Goal A: List the demands on Qatar that the news briefs below name as part of the blockade led by Saudi Arabia.
Goal B: Write out a passage of the news briefs word for word. Begin at the words "Qatar’s new asylum" and stop after "and North Africa.".
Goal C:
Answer these questions from the news briefs below.
(i) In what month did Qatar ratify the International Covenant on Civil and Political Rights?
(ii) Since what year have Saudi Arabia and its allies been fighting rebels in Yemen?
(iii) By what percentage did the Iranian rial lose value this year?

Excerpt provided:
-- START --

Qatar’s new asylum law has earned limited praise from the Human Rights Watch. While the law, the first in the Gulf, was called “an example for the region,” HRW still criticized it for still not fulfilling all of Qatar’s obligations under the International Covenant on Civil and Political Rights, which the country ratified in May. Under the new law, refugees in Qatar still cannot travel freely within the country, nor can they participate in political activity. Refugees can appeal to the prime minister if their requests for asylum are denied, but there is still no established process for them to present their cases before a court of law. The creation of asylum laws in the Gulf is especially urgent in light of the UN High Commission on Refugees’ finding that five million displaced Syrians live in the Middle East and North Africa.
The United States is pressuring Saudi Arabia to end its conflicts with Qatar and Yemen, Bloomberg reports. The kingdom’s role in the murder of Jamal Khashoggi and the resulting cover-up have drawn increased international scrutiny; that, sources close to the issue told Bloomberg, is why Washington is taking a stance against their longtime friends in Riyadh. Last year, Saudi Arabia led numerous other countries in the region in a political and economic blockade that was designed to force Qatar to accept thirteen demands, including closing Al Jazeera, closing a Turkish military base in Qatar, and reducing diplomatic relations with Iran. To the kingdom’s surprise, Qatar did not back down, but rather has survived the attack with the help of its existing resources and strengthened ties with Iran and Turkey. The war in Yemen has similarly not gone well for the Saudis. They and their allies have been fighting rebels in Yemen since 2015. The high numbers of civilian casualties in Yemen hav sparked international outrage; the U.S. has also drawn criticism for providing military assistance.
Iranian Foreign Minister Mohammad Javad Zarif said sanctions imposed by the United States will damage the world order. He criticized Donald Trump’s decision to pull out of the Obama-era nuclear agreement with Iran and to reimpose sanctions. The Iranian state news agency reports that Zarif said, “Unfortunately a law-breaking country (the United States) seeks to punish a country (Iran) that is abiding by law…. This method will have severe consequences for the world order.” The criticism of the sanctions comes amidst general economic decline in Iran. Just this year, the Iranian rial lost 70 percent of its value. Not all of the United States’ allies have turned on Iran; European signatories of the nuclear deal are still committed to it, and South Korea, a big buyer of Iranian oil, is seeking an exception from the sanctions.

-- END --

Supplied data:

-- START --

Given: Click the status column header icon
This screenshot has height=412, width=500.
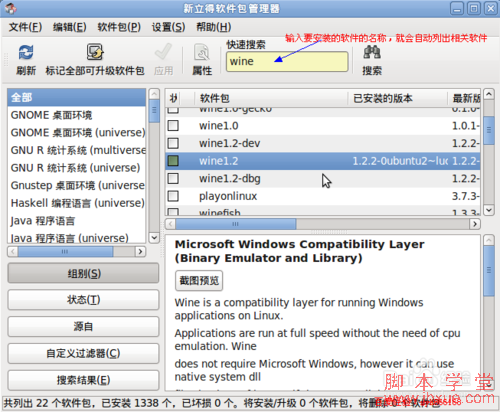Looking at the screenshot, I should pyautogui.click(x=173, y=98).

-- END --

Task output A:
- Closing Al Jazeera
- Closing a Turkish military base in Qatar
- Reducing diplomatic relations with Iran

Task output B:
Qatar’s new asylum law has earned limited praise from the Human Rights Watch. While the law, the first in the Gulf, was called “an example for the region,” HRW still criticized it for still not fulfilling all of Qatar’s obligations under the International Covenant on Civil and Political Rights, which the country ratified in May. Under the new law, refugees in Qatar still cannot travel freely within the country, nor can they participate in political activity. Refugees can appeal to the prime minister if their requests for asylum are denied, but there is still no established process for them to present their cases before a court of law. The creation of asylum laws in the Gulf is especially urgent in light of the UN High Commission on Refugees’ finding that five million displaced Syrians live in the Middle East and North Africa.

Task output C:
(i) May
(ii) 2015
(iii) 70 percent